So here I am, solving a few problems on Trees. And I stumbled upon this problem: Two Sum IV - Input is a BST.

One approach can be to travel the nodes and hash the data in a set() and alongside check if the target-x (where x is the current node) is there in the set or not. This is good, but can't be used to find the closest-pair-sum if target is not present. In a sorted array, we could've used two pointers approach where one moves from left to right and other from right to left based on the sum of values at the positions of those pointers. [Check this out for full solution]

But we don't have an array here, we have a Binary Search Tree (BST).

• We know that inorder traversal of a BST produces an increasing ordered sorted output.
• ... which should also mean that reverse inorder traversal produces decreasing ordered sorted output.

If we could do both traversals at the same time and also have the control over which one to move next, we would effectively be implementing two pointer approach.

To achieve this, recursive inorder traversal algorithm can be implemented. But the issue is that control over the traversal is not possible using recursion as we'd need to start, stop and resume the traversal mid way through function calls. Iterative inorder will work for sure, but it is a bit tedious and less intuitive than its recursive counterpart.

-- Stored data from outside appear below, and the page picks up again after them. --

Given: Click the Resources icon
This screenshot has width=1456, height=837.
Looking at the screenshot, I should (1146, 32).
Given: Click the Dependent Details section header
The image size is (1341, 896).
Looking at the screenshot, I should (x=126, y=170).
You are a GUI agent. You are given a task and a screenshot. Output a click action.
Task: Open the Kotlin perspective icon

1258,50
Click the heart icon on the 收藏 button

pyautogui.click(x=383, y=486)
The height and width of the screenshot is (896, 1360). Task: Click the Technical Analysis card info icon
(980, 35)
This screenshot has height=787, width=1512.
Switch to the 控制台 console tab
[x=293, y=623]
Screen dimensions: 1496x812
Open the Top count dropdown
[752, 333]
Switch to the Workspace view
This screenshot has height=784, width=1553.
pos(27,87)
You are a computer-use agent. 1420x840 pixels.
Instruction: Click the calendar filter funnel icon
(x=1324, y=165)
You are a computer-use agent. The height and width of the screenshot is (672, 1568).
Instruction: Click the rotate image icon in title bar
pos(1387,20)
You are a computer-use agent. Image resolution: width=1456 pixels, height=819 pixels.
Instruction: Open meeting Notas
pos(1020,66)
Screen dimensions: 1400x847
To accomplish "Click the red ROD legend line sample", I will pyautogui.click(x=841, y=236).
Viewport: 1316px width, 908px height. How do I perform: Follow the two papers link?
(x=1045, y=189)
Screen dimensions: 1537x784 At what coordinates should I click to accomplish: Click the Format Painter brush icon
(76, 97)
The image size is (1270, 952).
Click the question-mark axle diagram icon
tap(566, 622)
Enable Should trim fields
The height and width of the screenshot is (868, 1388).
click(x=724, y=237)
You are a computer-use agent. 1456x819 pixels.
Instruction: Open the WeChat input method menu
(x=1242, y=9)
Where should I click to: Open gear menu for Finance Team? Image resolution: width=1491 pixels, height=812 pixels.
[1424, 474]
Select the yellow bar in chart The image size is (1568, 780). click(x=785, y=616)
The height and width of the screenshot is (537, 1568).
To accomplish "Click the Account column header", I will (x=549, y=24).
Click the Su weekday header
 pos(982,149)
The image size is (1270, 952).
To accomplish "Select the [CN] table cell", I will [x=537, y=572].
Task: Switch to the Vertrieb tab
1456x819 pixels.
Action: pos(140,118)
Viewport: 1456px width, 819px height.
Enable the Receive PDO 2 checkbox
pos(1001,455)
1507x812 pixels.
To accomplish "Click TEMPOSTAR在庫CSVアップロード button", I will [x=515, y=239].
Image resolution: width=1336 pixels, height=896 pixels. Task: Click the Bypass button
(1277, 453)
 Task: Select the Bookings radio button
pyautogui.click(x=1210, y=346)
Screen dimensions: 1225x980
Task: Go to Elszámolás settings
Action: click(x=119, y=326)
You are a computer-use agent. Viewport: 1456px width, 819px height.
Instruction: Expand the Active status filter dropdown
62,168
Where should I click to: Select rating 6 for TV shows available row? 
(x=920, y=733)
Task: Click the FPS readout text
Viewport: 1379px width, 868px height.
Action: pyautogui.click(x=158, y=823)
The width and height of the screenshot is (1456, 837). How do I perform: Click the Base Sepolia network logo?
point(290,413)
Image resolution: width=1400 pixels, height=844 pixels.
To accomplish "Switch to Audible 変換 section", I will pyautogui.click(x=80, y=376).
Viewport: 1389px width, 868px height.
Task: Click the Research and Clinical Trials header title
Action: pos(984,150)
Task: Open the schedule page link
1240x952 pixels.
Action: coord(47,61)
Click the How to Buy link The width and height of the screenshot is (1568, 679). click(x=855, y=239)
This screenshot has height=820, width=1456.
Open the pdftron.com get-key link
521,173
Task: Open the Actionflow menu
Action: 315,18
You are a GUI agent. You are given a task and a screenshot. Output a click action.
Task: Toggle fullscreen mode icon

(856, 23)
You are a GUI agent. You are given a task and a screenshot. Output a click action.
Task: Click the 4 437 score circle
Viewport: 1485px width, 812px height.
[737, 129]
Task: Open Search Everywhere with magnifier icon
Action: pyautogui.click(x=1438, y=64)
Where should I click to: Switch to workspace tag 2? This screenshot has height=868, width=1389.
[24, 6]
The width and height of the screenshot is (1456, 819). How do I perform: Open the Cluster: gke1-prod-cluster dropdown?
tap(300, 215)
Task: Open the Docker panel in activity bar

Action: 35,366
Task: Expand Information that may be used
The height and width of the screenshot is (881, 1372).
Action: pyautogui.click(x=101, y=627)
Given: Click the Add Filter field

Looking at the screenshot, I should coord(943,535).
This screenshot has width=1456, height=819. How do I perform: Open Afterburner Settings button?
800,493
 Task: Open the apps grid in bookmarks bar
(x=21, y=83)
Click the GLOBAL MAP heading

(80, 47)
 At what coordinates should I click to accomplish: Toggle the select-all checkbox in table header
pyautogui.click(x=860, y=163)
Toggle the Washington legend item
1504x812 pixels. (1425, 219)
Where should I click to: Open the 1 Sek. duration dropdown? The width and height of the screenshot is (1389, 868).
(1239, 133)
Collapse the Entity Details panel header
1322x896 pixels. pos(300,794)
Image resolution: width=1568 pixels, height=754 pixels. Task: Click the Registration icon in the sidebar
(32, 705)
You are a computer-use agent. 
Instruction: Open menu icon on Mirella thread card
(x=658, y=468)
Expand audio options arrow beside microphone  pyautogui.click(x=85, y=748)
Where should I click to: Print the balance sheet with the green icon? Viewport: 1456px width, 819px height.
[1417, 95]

That line in italics seems to scream for usage of generators. Well, let's try to do it.

def inorder(root):
    if root.left:
        inorder(root.left)
    yield root
    if root.right:
        inorder(root.right)

def rev_inorder(root):
    if root.right:
        rev_inorder(root.right)
    yield root
    if root.left:
        rev_inorder(root.left)

class Solution:
    def findTarget(self, root: TreeNode, k: int) -> bool:
        l, r = inorder(root), rev_inorder(root)
        lp = next(l)
        rp = next(r)
        while lp is not rp:
            sm = lp.val + rp.val
            if sm == k:
                return True
            elif sm < k:
                lp = next(l)
            else:
                rp = next(r)
        return False

Here l and r are generator objects and lp and rp are left and right pointers. We're trying to give control back to the caller using yield and next value can be obtained (or generated) whenever we want.

But This ... doesn't work! Why?

If you add some log statements in your recursive inorder(), you'll notice that recursion isn't happening. inorder() doesn't seem to call itself recursively.

This is because the recursive inorder() invocation is similar to the one used in findTarget(), which means calling inorder() inside inorder() is just creating generator objects and not really moving inside recursive call.

So, it isn't possible to implement it recursively? Not quite.

yield_from to the rescue!

def inorder(root):
    if root.left:
        yield from inorder(root.left)
    yield root
    if root.right:
        yield from inorder(root.right)

def rev_inorder(root):
    if root.right:
        yield from rev_inorder(root.right)
    yield root
    if root.left:
        yield from rev_inorder(root.left)

Now, This works!

You can have a look at PEP 380 for further reading :)